AMD's second-generation Zen mobile CPUs paired with Vega GPUs offer faster graphics performance than Intel's competing CPUs, which are in short supply.
Ahead of CES 2019 on Sunday, AMD announced their 2019 lineup of processors destined for laptop and notebook PCs, including the second generation of mobile Ryzen processors, based on AMD's Zen microarchitecture. AMD claims the new processors are capable of "up to 10 hours of video playback battery life," as well as supporting wake-on-voice, Modern Standby, smooth gaming, and 4K HDR streaming. The new processors are built on a 12nm process, and integrate AMD's Radeon Vega GPU technology.
Of the newly announced processors, two are 35W models, which are likely to be used more for higher-power applications. These include the Ryzen 7 3750H and Ryzen 5 3550H, which operate at 4.0 GHz / 2.3 GHz and 3.7 / 2.1 GHz, turbo/base speeds, respectively. The former includes a 10-core Vega GPU at a max speed of 1400 MHz, while the latter includes 8 cores at 1200 MHz. Both models have four physical cores with two threads per core.
SEE: CES 2019 news, photos, videos, and more (TechRepublic on Flipboard)
For mainstream 15W options, the Ryzen 7 3700U and Ryzen 5 3500U offer the same clock speeds, core and thread counts, and GPU frequencies, though the lower wattage limits the ability for these processors to be run at higher clock speeds for extended periods of time.

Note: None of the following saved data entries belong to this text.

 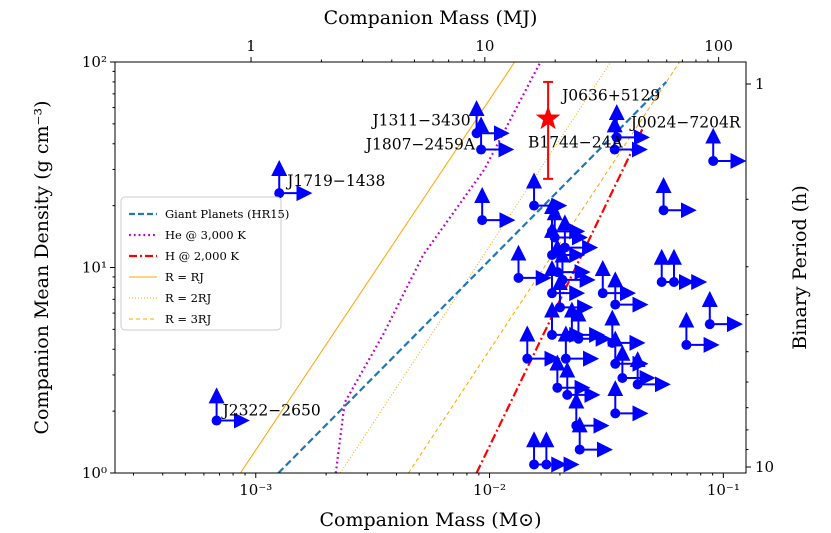 I want to click on measured-point, so click(x=548, y=130).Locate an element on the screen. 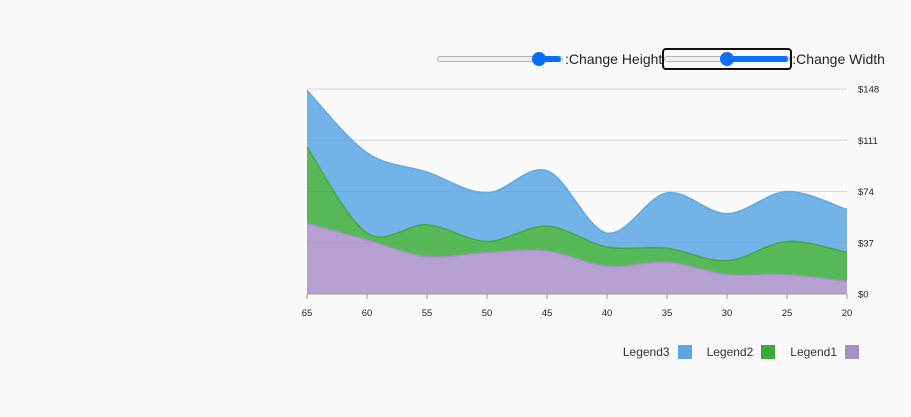 Image resolution: width=911 pixels, height=417 pixels. height-slider is located at coordinates (500, 59).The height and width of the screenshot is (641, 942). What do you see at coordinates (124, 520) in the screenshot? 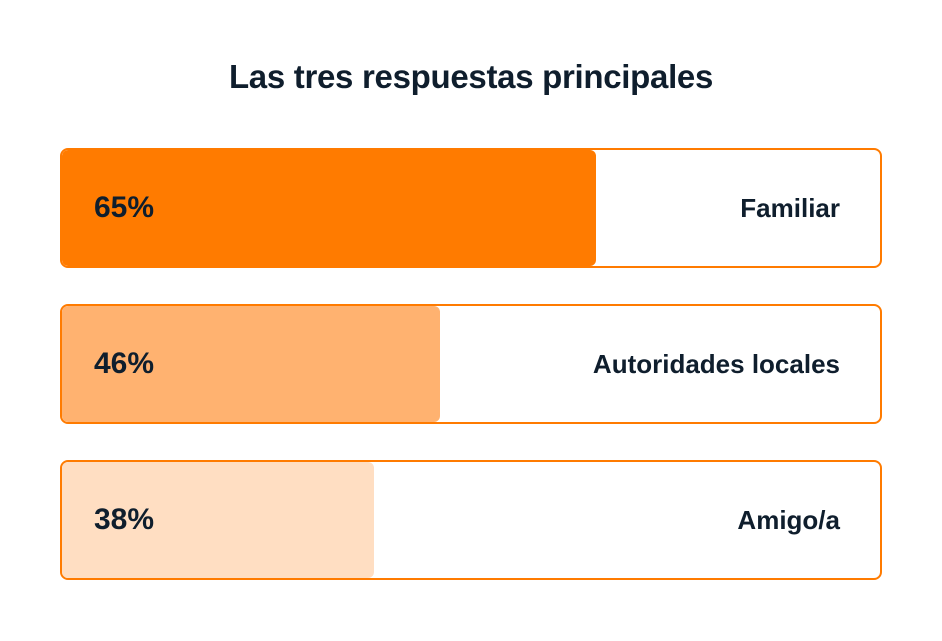
I see `bar-value-label: 38%` at bounding box center [124, 520].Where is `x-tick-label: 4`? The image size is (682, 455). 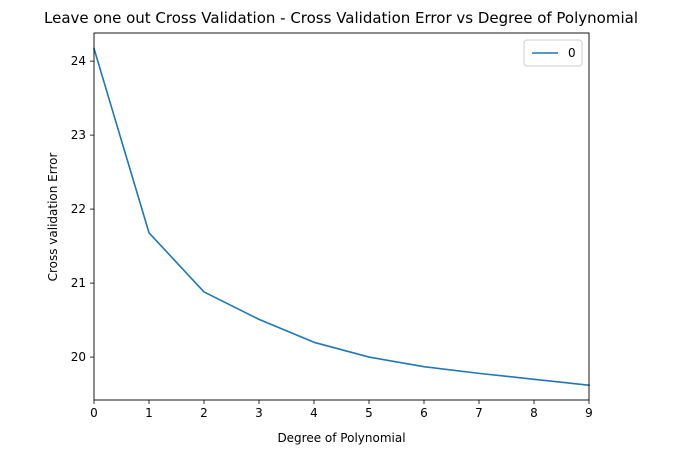 x-tick-label: 4 is located at coordinates (314, 413). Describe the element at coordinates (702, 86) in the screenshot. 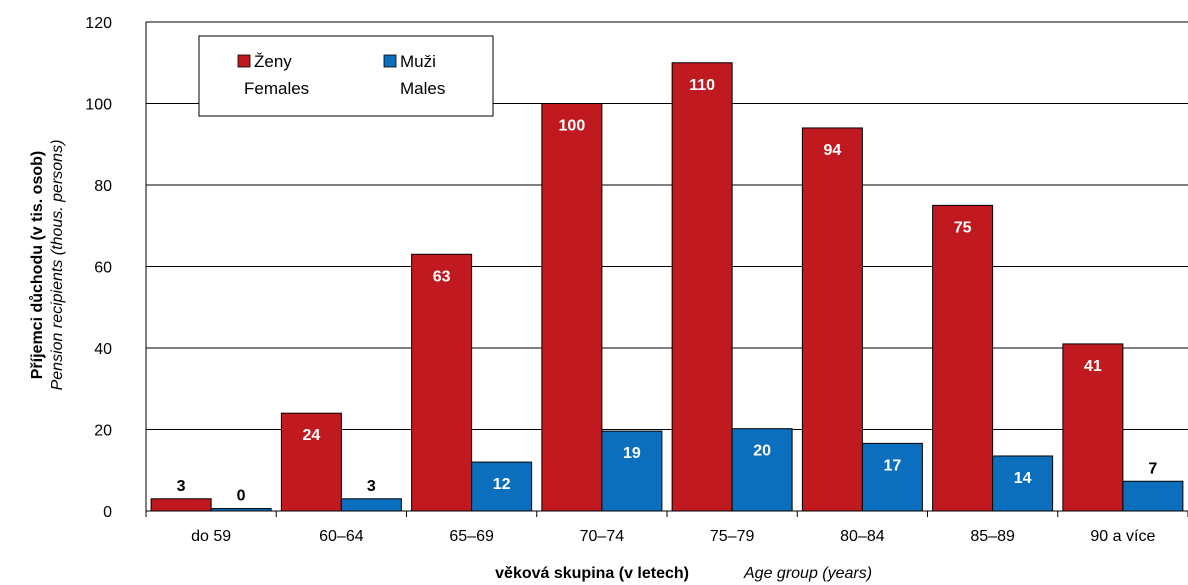

I see `data-label: 110` at that location.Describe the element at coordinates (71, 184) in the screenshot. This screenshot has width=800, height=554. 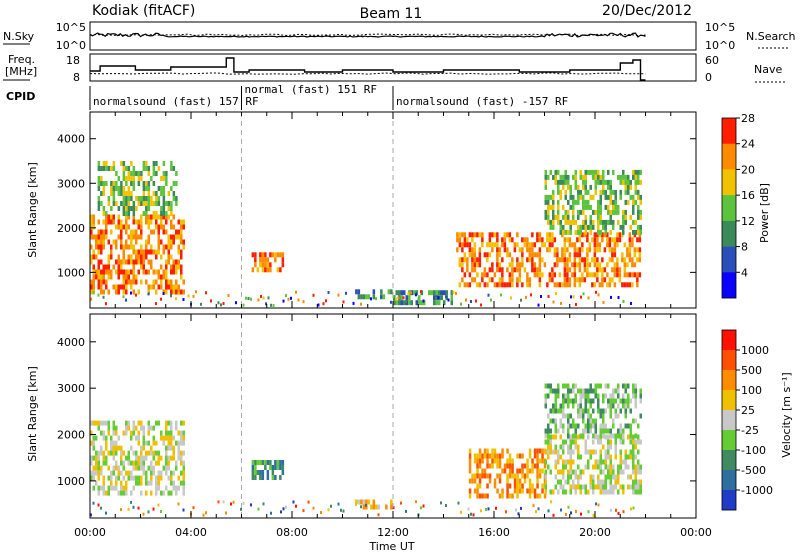
I see `y-tick-label: 3000` at that location.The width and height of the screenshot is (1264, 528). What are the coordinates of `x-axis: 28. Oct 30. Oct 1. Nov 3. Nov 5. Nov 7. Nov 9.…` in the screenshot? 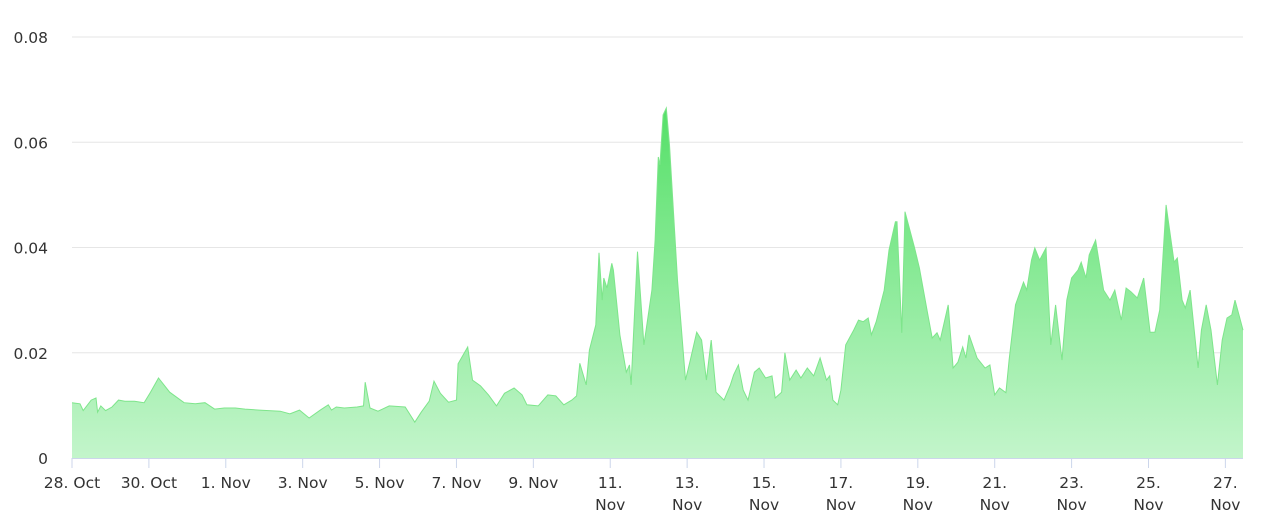 It's located at (644, 486).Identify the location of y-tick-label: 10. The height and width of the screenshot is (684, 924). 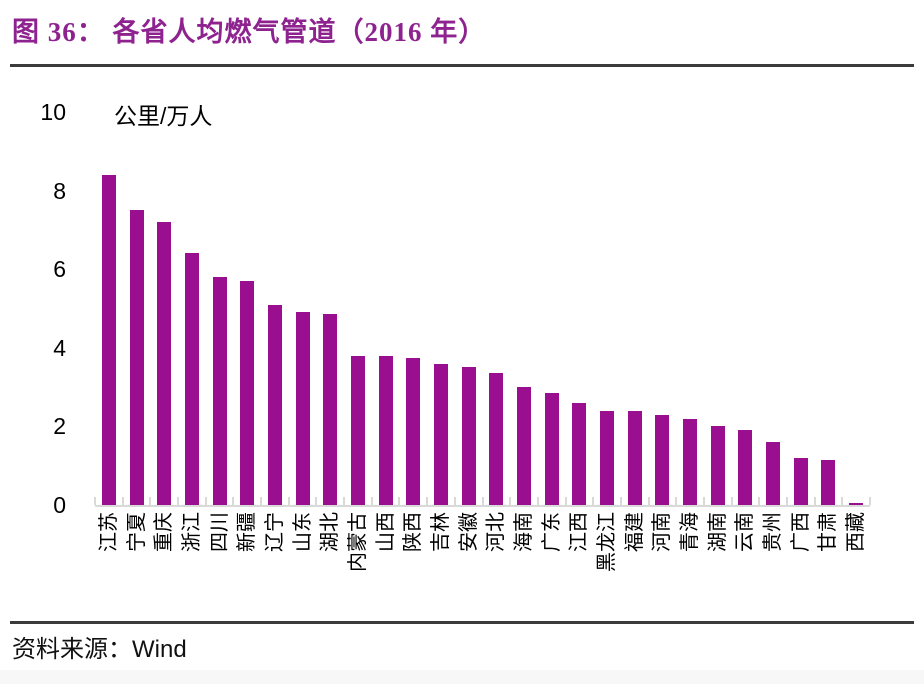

Other 15W options include the quad-core Ryzen 3 3300U, at 3.5 GHz / 2.1 GHz turbo/base speeds, with a 6 core Vega GPU at 1200 MHz, and the dual-core Ryzen 3 3200U at 3.5 GHz / 2.6 GHz, with a 3 core Vega GPU at 1200 MHz. At the low end is the AMD Athlon 300U, a dual-core CPU at 3.3 GHz / 2.4 GHz, with a 3 core Vega GPU at 1000 MHz.
The Ryzen 3 3200U and Athon 300U have 5MB L2/L3 cache, while the other Ryzen CPUs in this announcement have 6MB.
AMD's announcement of these mobile CPUs is a bit perfunctory, as the company's mobile offerings have historically struggled to provide the same battery life as Intel CPUs. According to Gartner analyst Mikako Kitagawa, AMD's market share "is traditionally higher in desktop," though AMD is anticipated to "pick up some volume which Intel cannot supply." Supply shortages from Intel, as the company struggles to migrate to a 10nm manufacturing process, have resulted in decreased shipments from PC OEMs.
AMD also announced the 6W dual-core A6-9220C and AMD A4-9120C, which run at 2.7 GHz / 1.8 GHz and 2.4 GHz / 1.6 GHz, respectively. The duo appear destined to appear only in Chromebook offerings, with the Acer Chromebook 315 and HP Chromebook 14 among the first to be announced at CES. This marks the first time AMD CPUs have been used in Chrome OS devices, though these are based on AMD's 2015-era Excavator microarchitecture, built on a 28nm process. Chromebooks have never been the apex of consumer computing, though dusting off 2015-era technology for devices in 2019 should be met with healthy skepticism.
The big takeaways for tech leaders:
- AMD announced the second generation of mobile processors based on their Zen microarchitecture.
- AMD is making their first processors for Chromebooks, though these are based on 2015-era technology.